Communication connection(s) 1250 refers to the hardware/software employed to connect the network interface 1248 to the bus 1218. While communication connection 1250 is shown for illustrative clarity inside computer 1212, it can also be external to computer 1212. The hardware/software necessary for connection to the network interface 1248 includes, for exemplary purposes only, internal and external technologies such as, modems including regular telephone grade modems, cable modems and DSL modems, ISDN adapters, and Ethernet cards.

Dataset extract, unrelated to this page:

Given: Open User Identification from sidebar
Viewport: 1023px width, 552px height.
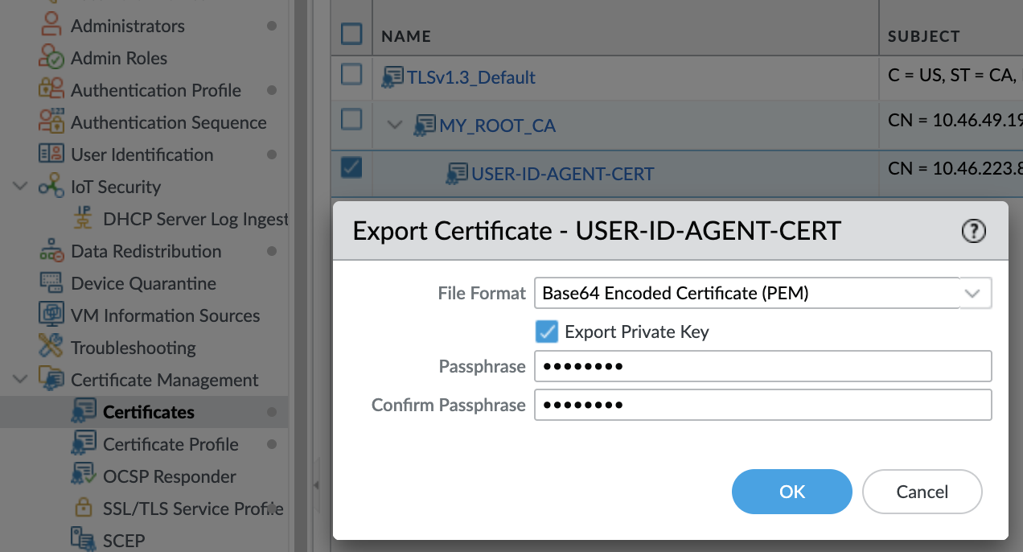Looking at the screenshot, I should (142, 154).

FIG. 13 is a schematic block diagram of a sample-computing environment 1300 with which the present invention can interact. The system 1300 includes one or more client(s) 1310. The client(s) 1310 can be hardware and/or software (e.g., threads, processes, computing devices). The system 1300 also includes one or more server(s) 1330. The server(s) 1330 can also be hardware and/or software (e.g., threads, processes, computing devices). The servers 1330 can house threads to perform transformations by employing the present invention, for example. One possible communication between a client 1310 and a server 1330 may be in the form of a data packet adapted to be transmitted between two or more computer processes. The system 1300 includes a communication framework 1350 that can be employed to facilitate communications between the client(s) 1310 and the server(s) 1330. The client(s) 1310 are operably connected to one or more client data store(s) 1360 that can be employed to store information local to the client(s) 1310. Similarly, the server(s) 1330 are operably connected to one or more server data store(s) 1340 that can be employed to store information local to the servers 1330.
What has been described above includes examples of the present invention. It is, of course, not possible to describe every conceivable combination of components or methodologies for purposes of describing the present invention, but one of ordinary skill in the art may recognize that many further combinations and permutations of the present invention are possible. Accordingly, the present invention is intended to embrace all such alterations, modifications and variations that fall within the spirit and scope of the appended claims. Furthermore, to the extent that the term “includes” is used in either the detailed description or the claims, such term is intended to be inclusive in a manner similar to the term “comprising” as “comprising” is interpreted when employed as a transitional word in a claim.